#### [Work instruction]
Output, please, exactly those lines of the listing that come before the line with "Click the badge icon next to PetM", along with that line itself.

Segment Start: Data for analysis

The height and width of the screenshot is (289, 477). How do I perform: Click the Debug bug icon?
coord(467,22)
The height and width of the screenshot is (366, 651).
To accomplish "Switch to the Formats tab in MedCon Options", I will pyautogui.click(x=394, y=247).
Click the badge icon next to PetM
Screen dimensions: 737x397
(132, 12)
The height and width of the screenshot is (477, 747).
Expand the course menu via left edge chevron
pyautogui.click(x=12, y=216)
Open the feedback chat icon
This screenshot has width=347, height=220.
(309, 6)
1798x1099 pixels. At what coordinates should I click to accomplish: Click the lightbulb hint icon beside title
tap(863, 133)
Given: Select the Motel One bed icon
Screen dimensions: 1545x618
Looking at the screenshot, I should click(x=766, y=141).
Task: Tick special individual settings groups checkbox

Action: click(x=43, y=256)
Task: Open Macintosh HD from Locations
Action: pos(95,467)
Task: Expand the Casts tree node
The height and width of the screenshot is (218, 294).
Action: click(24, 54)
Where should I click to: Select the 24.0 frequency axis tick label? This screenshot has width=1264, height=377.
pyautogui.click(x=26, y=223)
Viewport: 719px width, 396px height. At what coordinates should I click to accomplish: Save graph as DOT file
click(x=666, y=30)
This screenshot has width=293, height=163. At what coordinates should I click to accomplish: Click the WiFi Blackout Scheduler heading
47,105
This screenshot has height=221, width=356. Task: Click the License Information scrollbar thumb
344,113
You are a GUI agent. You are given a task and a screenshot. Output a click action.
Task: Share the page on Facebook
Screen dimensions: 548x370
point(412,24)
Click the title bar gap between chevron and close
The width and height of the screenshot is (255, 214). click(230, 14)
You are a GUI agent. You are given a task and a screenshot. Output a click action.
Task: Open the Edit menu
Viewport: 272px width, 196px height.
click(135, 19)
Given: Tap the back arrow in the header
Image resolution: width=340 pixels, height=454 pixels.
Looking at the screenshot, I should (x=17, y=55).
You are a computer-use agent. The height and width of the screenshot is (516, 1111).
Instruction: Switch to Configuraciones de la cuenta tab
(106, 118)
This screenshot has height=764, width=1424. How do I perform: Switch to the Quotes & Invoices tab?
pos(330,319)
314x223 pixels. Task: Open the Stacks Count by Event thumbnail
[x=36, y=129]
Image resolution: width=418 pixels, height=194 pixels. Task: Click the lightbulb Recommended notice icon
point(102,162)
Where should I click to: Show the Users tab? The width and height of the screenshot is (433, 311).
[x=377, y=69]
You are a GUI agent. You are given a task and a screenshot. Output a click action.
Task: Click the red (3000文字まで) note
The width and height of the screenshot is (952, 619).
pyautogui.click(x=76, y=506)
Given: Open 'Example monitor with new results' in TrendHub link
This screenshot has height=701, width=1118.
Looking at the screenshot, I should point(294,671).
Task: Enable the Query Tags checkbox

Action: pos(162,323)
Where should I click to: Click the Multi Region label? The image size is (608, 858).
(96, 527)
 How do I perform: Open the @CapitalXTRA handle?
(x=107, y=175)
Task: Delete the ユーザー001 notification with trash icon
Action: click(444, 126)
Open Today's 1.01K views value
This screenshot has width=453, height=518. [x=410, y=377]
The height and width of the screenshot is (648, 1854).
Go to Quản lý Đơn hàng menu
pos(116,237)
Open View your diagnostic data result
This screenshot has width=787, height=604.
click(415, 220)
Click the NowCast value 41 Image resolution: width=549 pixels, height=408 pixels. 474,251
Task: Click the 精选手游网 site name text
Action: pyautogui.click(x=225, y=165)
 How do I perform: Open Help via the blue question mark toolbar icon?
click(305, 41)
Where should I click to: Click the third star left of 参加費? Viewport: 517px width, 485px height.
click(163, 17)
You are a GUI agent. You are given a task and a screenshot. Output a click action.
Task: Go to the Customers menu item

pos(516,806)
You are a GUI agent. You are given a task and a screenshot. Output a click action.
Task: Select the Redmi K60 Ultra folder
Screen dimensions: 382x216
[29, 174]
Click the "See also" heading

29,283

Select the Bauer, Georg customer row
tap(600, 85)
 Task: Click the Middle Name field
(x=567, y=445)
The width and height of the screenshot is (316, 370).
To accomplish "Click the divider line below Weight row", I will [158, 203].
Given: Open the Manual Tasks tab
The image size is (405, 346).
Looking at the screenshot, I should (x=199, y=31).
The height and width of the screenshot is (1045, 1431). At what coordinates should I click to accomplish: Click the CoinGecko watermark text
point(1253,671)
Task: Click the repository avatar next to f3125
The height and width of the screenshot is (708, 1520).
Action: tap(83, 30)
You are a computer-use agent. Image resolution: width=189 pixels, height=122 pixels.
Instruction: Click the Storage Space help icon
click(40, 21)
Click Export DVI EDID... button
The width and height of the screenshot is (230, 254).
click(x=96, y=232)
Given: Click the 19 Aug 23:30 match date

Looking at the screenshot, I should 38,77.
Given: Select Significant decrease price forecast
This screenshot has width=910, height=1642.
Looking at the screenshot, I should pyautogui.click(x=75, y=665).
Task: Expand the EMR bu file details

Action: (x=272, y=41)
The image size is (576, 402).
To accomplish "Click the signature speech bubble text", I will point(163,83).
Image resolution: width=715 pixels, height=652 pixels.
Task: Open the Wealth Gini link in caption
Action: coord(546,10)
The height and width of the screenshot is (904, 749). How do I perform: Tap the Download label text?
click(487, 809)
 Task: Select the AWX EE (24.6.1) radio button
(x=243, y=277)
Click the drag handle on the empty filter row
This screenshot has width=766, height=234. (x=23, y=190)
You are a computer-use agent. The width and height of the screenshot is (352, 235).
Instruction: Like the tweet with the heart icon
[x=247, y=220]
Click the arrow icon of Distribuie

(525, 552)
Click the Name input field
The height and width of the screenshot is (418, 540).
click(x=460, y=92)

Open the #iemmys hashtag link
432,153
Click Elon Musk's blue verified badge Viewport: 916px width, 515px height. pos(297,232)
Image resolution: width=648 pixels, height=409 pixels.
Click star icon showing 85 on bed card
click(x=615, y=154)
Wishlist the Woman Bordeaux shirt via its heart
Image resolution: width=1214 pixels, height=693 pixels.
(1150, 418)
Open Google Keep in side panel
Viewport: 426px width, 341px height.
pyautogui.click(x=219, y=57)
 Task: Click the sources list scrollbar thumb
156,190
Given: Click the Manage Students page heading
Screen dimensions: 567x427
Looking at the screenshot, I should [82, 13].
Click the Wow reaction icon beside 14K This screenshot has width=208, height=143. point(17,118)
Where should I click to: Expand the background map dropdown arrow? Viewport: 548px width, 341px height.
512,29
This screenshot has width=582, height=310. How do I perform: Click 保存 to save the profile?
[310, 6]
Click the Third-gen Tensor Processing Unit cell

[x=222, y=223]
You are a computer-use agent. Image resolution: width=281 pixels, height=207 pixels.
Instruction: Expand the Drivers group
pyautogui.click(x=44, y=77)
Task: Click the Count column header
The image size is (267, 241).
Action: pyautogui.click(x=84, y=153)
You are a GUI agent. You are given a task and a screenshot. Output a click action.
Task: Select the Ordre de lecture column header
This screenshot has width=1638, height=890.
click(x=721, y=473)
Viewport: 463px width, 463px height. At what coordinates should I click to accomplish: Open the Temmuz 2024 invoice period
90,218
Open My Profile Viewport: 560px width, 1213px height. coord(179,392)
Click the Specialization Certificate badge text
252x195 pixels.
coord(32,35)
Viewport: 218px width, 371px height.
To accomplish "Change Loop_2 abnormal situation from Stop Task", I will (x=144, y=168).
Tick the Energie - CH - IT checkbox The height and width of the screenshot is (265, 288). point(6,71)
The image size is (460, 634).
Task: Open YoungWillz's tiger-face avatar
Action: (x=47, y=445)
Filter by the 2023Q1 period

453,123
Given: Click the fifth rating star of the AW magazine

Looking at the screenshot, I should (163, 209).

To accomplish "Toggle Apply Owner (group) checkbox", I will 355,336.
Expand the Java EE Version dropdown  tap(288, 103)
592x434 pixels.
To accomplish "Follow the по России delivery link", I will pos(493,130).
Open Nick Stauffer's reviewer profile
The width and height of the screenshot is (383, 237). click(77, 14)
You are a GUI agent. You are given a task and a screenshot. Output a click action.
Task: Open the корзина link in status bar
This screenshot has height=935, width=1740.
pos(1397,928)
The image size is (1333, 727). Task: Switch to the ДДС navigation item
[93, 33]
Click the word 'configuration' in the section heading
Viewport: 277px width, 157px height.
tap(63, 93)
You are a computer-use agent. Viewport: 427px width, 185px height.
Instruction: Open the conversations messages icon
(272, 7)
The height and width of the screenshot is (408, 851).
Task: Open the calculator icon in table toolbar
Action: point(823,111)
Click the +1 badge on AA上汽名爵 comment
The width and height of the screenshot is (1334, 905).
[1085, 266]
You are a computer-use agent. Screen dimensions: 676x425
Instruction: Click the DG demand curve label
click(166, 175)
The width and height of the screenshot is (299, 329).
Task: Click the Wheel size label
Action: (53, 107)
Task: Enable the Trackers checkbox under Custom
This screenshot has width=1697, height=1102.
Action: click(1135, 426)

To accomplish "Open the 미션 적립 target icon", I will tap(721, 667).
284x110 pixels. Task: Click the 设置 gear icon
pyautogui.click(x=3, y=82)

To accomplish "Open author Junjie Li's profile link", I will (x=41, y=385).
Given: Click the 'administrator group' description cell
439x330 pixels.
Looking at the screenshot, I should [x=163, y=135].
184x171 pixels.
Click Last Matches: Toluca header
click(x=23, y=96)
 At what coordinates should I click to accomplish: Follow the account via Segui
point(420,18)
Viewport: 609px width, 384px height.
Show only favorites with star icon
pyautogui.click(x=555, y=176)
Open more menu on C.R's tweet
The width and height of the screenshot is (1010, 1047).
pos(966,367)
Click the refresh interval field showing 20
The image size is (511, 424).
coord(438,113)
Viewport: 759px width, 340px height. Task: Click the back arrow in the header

Segment End: Data for analysis

#### [Result for this task]
The height and width of the screenshot is (289, 477). How do I perform: Click the Debug bug icon?
coord(467,22)
The height and width of the screenshot is (366, 651).
To accomplish "Switch to the Formats tab in MedCon Options", I will pyautogui.click(x=394, y=247).
Click the badge icon next to PetM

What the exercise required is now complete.